January 1 was the Solemnity of Mary the Mother of God, a sort of liturgical Mother’s Day, as we highlighted one of Mary’s many titles: Mother. It’s seems quite appropriate to celebrate Mary’s motherhood as eight days ago we commemorated Christ’s birth, his entrance into the world of men; Mary, the virgin from Nazareth, who bore the Son of God into the world of men must now parent this child to the best of her abilities. She who might never have thought she would hold a child of her own holds Divinity Incarnate, her own flesh and blood, and must now attempt the next to impossible task of bringing him up to be who he was meant to be.
In this solemnity, the Church recognizes and celebrates not only Mary’s maternity, but also the intuitive maternity present deep within the heart of every woman. Granted not every woman has children, but every woman is called to be mother. We see it everywhere, from the three-year-old “nursing” and caring for her dollies and teddy bears, to the ninety-year-old who prays for hours every day for the holy souls in purgatory, for her family, and for the world. At the heart of every woman is this radical desire to pour oneself out for others, to care for and protect the weak and defenceless, and to raise up strong and healthy souls using whatever means necessary. In celebrating Mary’s maternity, the Church entreats all women of all walks of life to put this exceptional gift contained within them to good use.

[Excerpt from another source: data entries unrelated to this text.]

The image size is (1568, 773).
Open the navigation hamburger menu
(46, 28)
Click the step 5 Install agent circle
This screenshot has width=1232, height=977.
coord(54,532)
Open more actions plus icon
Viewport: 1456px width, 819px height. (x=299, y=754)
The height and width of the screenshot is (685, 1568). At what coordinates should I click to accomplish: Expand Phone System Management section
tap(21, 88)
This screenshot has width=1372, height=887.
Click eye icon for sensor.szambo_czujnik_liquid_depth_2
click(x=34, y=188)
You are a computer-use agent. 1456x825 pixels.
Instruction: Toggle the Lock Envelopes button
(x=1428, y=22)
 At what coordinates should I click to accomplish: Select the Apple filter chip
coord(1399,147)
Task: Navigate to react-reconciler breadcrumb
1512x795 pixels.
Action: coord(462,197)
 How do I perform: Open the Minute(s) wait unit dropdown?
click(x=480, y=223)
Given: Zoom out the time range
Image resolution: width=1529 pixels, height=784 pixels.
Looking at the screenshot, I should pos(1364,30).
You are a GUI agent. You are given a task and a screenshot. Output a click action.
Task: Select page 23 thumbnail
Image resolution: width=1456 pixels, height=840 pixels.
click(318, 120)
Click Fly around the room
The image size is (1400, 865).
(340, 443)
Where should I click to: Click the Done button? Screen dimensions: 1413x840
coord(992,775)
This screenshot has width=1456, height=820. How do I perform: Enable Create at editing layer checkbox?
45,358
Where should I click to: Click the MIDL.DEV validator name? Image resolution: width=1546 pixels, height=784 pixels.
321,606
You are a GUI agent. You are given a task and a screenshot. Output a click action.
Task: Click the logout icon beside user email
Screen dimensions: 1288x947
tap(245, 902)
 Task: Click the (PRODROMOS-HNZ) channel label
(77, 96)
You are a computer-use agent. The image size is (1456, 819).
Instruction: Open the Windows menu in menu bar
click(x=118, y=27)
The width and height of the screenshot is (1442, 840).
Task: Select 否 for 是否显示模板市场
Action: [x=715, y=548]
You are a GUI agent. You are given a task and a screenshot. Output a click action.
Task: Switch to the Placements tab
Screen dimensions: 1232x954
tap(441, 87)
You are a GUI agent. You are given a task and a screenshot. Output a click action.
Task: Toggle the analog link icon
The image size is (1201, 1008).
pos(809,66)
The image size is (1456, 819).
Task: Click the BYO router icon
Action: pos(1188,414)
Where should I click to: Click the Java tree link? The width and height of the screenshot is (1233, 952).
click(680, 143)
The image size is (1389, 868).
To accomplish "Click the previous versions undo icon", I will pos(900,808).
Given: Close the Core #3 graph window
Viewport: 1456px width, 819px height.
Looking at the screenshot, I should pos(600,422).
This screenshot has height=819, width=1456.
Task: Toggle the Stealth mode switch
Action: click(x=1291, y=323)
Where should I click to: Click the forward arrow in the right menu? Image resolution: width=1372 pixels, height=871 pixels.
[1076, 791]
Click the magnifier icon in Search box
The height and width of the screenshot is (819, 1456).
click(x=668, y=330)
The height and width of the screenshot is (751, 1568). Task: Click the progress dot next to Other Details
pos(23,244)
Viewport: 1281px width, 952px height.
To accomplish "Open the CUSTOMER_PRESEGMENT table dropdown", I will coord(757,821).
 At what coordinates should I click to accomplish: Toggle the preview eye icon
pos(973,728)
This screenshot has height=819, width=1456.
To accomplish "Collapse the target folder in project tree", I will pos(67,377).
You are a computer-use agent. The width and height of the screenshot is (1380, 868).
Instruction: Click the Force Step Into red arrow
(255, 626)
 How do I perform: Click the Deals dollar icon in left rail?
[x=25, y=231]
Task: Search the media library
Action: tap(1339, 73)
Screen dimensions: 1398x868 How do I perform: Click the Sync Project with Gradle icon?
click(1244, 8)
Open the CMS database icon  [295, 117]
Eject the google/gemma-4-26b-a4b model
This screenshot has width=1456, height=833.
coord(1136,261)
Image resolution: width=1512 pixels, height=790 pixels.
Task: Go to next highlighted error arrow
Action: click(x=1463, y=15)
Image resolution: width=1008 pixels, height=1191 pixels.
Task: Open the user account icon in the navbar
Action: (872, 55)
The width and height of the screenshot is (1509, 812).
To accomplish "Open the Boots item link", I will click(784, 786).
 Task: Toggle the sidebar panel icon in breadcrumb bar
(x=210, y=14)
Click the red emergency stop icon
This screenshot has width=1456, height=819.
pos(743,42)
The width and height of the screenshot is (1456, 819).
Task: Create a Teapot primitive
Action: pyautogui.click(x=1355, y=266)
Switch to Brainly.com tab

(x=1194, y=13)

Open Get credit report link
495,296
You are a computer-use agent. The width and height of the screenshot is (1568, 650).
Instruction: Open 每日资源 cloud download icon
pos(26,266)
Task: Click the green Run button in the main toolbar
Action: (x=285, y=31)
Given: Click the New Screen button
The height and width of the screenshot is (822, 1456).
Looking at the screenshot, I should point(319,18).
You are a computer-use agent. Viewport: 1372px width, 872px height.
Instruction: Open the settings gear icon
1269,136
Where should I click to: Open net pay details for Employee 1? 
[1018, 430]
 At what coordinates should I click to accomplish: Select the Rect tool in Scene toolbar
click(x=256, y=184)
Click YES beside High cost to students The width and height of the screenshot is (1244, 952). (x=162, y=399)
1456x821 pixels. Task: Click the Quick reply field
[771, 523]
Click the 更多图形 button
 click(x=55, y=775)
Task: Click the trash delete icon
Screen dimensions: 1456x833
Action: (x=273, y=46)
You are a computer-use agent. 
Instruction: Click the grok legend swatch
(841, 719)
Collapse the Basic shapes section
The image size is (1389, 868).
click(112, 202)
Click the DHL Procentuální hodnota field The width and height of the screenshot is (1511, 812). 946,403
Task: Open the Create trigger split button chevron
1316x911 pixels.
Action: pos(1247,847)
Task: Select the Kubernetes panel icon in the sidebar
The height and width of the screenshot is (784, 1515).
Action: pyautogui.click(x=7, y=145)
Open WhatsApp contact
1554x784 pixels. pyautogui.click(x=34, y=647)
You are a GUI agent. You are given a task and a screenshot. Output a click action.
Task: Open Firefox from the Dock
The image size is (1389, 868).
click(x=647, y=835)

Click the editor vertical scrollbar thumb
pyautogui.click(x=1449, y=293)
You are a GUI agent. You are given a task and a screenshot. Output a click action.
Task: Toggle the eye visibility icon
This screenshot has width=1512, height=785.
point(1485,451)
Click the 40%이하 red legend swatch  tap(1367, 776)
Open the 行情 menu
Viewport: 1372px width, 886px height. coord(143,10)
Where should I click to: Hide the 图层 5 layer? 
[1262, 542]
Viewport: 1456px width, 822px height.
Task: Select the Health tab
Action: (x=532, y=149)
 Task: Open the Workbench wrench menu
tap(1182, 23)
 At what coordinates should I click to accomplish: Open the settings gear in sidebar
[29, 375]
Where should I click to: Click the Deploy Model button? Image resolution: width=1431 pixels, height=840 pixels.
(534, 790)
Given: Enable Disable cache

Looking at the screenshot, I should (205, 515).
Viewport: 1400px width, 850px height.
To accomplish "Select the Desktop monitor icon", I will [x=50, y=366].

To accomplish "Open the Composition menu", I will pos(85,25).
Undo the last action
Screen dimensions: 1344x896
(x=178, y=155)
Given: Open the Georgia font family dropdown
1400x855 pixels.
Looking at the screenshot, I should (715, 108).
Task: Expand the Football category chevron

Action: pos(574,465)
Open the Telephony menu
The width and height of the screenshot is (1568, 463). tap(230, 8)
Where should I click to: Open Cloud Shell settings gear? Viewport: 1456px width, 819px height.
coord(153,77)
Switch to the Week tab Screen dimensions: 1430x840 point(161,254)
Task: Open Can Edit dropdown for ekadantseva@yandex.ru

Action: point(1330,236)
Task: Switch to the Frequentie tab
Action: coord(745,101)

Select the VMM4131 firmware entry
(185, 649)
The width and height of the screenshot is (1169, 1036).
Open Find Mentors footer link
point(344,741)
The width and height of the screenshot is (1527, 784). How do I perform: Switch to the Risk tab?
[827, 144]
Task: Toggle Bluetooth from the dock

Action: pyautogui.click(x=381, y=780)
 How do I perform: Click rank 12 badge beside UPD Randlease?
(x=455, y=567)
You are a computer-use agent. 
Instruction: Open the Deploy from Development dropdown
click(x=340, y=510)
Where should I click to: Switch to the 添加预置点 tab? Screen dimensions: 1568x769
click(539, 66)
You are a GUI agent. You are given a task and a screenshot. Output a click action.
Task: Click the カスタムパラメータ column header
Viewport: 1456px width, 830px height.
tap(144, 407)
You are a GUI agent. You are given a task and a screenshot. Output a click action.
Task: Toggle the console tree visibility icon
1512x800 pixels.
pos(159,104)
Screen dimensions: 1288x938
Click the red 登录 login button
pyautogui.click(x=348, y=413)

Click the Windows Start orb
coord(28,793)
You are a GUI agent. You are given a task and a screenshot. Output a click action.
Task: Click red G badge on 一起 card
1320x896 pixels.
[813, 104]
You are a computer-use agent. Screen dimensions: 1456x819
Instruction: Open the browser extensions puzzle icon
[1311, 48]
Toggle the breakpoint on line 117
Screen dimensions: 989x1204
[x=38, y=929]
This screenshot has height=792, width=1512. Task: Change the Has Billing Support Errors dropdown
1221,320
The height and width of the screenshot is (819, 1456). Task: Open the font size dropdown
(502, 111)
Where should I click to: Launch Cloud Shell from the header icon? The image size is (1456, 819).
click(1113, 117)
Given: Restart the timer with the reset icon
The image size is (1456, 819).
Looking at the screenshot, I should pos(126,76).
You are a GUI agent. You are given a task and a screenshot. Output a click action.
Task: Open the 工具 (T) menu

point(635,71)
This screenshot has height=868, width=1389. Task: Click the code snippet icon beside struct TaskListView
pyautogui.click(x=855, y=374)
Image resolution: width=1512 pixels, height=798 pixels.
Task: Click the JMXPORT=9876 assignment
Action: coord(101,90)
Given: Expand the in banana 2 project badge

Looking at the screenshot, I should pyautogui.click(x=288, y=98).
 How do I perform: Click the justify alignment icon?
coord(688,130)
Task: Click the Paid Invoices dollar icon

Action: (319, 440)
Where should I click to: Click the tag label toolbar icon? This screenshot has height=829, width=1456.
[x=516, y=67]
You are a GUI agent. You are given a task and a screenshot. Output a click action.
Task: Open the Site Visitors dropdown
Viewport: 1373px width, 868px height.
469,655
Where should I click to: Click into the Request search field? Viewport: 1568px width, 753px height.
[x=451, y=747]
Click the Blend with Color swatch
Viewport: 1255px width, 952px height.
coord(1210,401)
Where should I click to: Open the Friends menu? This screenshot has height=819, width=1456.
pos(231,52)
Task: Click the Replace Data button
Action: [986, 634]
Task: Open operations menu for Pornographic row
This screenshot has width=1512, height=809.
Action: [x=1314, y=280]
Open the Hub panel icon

In 2007, the Vatican’s Congregation for the Clergy came out with a document called Adoration, Reparation and Spiritual Motherhood for Priests. It’s a veritably unknown forty page document filled with stories about women of all ages and states in life who offered weekly prayers and sacrifices specifically for priests and who changed the course of many lives through their maternal offerings. There is a story of one particular mothers’ group in a small town in Italy that maintained three devotions for many years. First, they prayed weekly before the Blessed Sacrament asking for vocations (especially from their own families). Second, they offered their communion on the first Sunday of every month for vocations and third, they said this simple prayer after communion:
O God, grant that one of my sons may become a priest!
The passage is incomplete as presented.